Chapter 2- DNA and RNA: Composition and Structure Flashcards
Pneumococcus experiment
The first evidence that DNA is the genetic material was obtained in 1920 through an experiment involving two strains (R and S forms) of pneumococcus (a bacteria that causes pneumonia). The R strain forms rough colonies, and the S strain forms smooth colonies. S strains are more virulent and cause pneumonia, while R strains aren’t virulent. Treatment of the R-strain (non virulent) with DNA extracted from S-strain (virulent) resulted in their transformation into the S-form. This demonstrated that DNA was a transforming agent, as the traits were inherited from the S strain. It also showed that DNA was responsible for the transmission of information from one generation to the next.

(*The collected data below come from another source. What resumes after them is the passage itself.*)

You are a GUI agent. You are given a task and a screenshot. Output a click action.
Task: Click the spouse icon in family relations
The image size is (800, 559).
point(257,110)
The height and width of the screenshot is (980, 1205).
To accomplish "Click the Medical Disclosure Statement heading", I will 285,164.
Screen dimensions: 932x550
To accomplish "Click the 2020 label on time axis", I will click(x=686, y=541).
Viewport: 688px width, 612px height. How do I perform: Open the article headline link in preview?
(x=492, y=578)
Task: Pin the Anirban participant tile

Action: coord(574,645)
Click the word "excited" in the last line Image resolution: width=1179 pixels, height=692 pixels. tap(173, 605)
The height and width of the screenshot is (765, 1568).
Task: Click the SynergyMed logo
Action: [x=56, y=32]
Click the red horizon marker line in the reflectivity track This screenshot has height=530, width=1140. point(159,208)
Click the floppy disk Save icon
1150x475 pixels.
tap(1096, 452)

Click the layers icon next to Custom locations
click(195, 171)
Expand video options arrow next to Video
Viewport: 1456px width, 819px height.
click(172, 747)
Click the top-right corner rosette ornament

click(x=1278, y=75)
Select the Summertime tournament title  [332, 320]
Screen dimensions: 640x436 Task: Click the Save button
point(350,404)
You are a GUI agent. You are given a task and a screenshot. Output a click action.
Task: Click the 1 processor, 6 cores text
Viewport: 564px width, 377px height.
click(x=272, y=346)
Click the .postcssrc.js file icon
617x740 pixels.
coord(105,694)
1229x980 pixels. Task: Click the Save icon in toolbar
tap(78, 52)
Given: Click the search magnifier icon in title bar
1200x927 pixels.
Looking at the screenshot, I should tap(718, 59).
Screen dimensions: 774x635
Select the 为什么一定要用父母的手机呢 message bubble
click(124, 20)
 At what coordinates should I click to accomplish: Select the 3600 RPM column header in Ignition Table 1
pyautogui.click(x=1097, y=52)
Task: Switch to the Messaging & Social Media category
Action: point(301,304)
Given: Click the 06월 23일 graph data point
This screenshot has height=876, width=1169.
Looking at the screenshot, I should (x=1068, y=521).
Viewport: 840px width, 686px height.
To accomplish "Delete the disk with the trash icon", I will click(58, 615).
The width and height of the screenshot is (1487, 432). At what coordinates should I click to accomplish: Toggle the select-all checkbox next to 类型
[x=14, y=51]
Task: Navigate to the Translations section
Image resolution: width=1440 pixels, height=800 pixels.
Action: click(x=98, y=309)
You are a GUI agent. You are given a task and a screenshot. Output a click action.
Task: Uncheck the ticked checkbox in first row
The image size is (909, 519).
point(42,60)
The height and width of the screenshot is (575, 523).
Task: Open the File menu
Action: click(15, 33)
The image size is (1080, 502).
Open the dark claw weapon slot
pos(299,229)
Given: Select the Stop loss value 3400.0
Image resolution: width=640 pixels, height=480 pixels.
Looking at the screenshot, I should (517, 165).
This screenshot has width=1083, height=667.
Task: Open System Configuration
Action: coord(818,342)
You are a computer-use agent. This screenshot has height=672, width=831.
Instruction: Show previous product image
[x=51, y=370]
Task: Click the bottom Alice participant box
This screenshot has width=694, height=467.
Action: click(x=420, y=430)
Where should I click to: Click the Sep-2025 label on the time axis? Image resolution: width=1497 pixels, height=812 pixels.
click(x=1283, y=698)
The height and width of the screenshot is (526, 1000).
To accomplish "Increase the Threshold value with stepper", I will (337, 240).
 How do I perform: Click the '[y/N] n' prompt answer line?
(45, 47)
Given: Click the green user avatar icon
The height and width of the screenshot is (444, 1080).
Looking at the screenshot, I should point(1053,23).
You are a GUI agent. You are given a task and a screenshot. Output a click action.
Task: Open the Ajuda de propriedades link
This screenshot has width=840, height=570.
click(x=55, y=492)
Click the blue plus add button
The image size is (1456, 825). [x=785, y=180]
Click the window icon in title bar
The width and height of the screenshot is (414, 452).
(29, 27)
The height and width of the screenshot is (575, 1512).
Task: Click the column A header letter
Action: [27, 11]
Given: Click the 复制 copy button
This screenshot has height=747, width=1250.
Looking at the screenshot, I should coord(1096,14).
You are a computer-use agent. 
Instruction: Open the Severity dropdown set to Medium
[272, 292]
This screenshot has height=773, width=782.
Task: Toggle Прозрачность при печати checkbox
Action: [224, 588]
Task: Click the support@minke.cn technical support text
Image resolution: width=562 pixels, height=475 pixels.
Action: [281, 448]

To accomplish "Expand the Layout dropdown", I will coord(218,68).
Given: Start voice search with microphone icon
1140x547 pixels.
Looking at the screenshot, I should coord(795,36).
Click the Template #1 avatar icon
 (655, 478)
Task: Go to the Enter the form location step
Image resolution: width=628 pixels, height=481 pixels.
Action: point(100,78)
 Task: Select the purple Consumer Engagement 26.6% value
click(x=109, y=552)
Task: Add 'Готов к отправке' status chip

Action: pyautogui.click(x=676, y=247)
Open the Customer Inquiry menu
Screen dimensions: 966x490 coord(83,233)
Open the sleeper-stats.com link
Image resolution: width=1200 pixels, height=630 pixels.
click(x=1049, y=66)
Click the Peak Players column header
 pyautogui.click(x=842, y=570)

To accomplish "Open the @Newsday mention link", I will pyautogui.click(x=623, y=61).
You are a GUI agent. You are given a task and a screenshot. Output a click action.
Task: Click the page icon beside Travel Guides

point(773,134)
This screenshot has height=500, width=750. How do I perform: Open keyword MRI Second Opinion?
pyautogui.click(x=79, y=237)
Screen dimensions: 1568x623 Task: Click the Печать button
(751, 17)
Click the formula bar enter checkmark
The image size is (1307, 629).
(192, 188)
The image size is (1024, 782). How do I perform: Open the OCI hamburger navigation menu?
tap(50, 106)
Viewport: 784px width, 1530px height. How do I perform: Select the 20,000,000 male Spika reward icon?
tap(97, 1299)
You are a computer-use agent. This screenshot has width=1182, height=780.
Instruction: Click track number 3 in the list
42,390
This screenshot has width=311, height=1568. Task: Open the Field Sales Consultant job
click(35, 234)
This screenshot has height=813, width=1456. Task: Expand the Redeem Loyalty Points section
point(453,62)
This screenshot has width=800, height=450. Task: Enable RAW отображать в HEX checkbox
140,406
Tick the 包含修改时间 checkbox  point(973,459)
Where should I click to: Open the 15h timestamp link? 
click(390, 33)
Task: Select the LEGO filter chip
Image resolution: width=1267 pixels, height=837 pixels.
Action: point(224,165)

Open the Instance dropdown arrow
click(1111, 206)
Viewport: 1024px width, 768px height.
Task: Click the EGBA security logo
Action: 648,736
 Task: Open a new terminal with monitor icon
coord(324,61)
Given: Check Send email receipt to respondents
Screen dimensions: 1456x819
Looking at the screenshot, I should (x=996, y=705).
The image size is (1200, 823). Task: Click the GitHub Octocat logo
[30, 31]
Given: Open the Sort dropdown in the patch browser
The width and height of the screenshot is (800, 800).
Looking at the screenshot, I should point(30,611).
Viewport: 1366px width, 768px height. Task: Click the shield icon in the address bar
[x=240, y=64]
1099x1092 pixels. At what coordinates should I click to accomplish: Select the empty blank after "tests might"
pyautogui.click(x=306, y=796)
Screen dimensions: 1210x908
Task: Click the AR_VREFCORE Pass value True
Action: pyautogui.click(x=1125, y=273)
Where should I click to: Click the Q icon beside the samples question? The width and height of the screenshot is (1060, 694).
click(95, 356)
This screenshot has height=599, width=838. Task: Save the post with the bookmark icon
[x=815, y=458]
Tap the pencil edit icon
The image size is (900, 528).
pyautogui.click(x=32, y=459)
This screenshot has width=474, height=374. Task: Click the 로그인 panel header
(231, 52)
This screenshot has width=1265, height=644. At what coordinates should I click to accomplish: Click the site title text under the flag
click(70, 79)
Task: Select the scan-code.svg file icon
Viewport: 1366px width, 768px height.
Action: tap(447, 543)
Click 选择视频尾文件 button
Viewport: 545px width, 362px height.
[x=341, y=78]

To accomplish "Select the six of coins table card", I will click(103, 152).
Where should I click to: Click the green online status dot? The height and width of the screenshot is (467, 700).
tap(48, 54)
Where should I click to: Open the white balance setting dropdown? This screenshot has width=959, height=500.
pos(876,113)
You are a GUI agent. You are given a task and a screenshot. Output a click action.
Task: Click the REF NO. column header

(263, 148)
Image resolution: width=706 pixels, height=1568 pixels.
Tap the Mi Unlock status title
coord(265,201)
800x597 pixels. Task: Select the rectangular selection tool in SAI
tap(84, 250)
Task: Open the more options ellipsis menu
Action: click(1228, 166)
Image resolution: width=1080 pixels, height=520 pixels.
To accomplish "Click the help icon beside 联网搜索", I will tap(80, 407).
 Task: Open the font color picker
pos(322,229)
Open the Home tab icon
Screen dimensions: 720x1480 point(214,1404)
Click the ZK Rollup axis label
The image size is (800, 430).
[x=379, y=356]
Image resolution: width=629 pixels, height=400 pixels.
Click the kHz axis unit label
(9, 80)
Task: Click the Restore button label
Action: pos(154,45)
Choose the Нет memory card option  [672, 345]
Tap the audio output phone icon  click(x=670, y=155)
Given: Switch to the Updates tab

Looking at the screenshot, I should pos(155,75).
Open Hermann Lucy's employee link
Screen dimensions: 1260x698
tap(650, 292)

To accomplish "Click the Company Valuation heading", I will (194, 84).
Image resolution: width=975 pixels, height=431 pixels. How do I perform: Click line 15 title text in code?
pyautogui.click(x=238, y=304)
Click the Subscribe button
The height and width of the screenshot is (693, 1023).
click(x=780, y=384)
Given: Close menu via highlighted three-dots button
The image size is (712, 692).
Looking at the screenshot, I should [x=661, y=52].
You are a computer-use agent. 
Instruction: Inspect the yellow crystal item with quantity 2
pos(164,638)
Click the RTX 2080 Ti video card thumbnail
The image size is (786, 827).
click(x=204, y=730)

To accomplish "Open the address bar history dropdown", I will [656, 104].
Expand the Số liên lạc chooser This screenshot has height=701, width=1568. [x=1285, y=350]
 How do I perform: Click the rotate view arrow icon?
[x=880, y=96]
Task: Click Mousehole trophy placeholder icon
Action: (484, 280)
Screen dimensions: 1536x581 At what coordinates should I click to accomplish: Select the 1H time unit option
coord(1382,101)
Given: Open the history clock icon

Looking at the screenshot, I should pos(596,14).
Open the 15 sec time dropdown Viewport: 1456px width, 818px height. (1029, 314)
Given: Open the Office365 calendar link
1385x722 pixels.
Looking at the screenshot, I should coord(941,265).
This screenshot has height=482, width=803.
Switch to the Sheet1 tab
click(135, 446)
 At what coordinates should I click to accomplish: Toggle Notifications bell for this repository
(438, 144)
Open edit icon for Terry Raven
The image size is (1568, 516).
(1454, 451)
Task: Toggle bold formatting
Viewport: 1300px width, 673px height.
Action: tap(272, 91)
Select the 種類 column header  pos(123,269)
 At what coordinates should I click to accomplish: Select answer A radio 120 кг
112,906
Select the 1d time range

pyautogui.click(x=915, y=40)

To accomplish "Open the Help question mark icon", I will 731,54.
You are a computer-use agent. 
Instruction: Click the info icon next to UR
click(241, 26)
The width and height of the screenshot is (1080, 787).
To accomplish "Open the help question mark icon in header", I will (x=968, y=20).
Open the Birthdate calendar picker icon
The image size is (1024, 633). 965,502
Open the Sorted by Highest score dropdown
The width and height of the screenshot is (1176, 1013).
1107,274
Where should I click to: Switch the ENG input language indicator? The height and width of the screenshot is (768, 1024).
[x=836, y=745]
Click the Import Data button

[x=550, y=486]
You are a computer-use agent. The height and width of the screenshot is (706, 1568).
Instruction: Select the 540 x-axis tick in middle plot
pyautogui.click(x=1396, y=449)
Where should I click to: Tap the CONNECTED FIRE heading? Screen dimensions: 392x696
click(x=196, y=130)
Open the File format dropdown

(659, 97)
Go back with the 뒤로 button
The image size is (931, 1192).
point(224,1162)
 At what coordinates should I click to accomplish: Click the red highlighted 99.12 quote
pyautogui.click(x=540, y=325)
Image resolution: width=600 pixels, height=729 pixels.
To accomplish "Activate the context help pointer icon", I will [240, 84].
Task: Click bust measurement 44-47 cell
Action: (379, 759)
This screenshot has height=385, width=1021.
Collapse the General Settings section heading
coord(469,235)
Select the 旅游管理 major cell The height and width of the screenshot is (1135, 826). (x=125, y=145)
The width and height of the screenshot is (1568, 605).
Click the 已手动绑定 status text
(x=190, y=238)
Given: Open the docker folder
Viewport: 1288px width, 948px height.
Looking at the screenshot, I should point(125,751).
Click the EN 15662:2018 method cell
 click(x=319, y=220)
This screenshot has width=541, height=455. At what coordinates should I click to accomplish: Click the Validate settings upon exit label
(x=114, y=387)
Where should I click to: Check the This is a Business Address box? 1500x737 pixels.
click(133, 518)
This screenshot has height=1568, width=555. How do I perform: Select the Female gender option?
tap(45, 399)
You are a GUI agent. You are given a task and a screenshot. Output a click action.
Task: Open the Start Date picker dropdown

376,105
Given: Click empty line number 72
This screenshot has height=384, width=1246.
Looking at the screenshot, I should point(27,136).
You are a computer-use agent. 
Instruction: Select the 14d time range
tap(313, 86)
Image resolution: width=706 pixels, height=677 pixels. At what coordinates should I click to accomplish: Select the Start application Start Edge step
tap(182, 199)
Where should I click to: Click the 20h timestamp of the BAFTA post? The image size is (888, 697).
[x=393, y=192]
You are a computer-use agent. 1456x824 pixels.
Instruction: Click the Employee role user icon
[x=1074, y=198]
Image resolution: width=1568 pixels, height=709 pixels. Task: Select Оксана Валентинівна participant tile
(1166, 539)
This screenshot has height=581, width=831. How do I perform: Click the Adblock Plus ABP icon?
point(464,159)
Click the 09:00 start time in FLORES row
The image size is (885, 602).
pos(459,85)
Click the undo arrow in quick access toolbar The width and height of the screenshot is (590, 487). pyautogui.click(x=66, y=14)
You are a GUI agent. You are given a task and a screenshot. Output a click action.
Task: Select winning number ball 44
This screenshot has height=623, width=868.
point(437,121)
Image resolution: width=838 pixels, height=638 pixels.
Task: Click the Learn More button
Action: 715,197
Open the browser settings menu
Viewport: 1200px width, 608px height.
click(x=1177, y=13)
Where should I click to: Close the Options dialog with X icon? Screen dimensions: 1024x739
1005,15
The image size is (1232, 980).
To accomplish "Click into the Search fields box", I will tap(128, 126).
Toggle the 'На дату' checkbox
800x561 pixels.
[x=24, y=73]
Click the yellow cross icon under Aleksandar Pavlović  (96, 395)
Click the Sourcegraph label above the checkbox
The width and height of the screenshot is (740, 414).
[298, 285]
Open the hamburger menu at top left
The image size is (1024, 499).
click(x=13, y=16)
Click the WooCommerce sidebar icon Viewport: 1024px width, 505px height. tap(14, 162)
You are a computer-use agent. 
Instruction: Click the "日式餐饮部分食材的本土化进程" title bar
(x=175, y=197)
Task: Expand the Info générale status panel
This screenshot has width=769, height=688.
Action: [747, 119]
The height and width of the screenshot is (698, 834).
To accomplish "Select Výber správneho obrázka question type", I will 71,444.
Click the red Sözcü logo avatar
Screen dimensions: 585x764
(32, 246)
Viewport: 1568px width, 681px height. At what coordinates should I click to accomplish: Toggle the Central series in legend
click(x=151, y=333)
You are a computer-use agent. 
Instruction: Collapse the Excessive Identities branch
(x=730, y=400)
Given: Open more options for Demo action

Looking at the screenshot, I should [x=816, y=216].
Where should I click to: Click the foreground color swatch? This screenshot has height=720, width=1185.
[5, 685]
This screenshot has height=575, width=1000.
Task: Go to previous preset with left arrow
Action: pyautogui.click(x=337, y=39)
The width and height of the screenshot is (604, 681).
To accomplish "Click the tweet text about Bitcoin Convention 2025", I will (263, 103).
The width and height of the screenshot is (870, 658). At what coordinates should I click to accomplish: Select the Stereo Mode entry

How much DNA does a human cell contain?
It contains enough information for the synthesis of about 25,000 proteins.
Traditional vaccines
Traditional procedure for making vaccines include attenuated (inactive) intact cells or dead organisms that will have body produce antibodies, which will provide immunity. Examples include successful vaccines that provided protection against diseases such as polio, smallpox, whooping cough, typhoid and diphtheria. However, in addition to the growing problem of antibiotic resistance, it is difficult to make vaccines for some pathogens like HIV and malaria via traditional methods, this prompted the use of alternate methods to make vaccines. A malaria vaccine was recently approved using protein fragments from the falciparum parasite.
How could DNA vaccines be made?
DNA vaccines would typically be a bacterial plasmid engineered to include the sequence of an antigenic protein from the pathogen. DNA can enter various cells and replicate followed by transcription and translation, acting similarly to viruses. These DNA contain a limited amount of genetic information and cannot become infectious. The mechanism of uptake and induction is still unclear. Promising results have been obtained against viruses and bacteria and may help fight HIV/AIDS, TB and malaria. Could be used for cancer in the future
Antigenic
Refers to the mechanism by which an infectious agent changes the proteins or carbohydrates on its surface. It helps the pathogen to avoid the host immune response
Pros of DNA and RNA vaccines (3)
- Cost effective
- Ability to be developed more quickly than traditional vaccines, which rely on actual inactivated viruses and can take years to develop.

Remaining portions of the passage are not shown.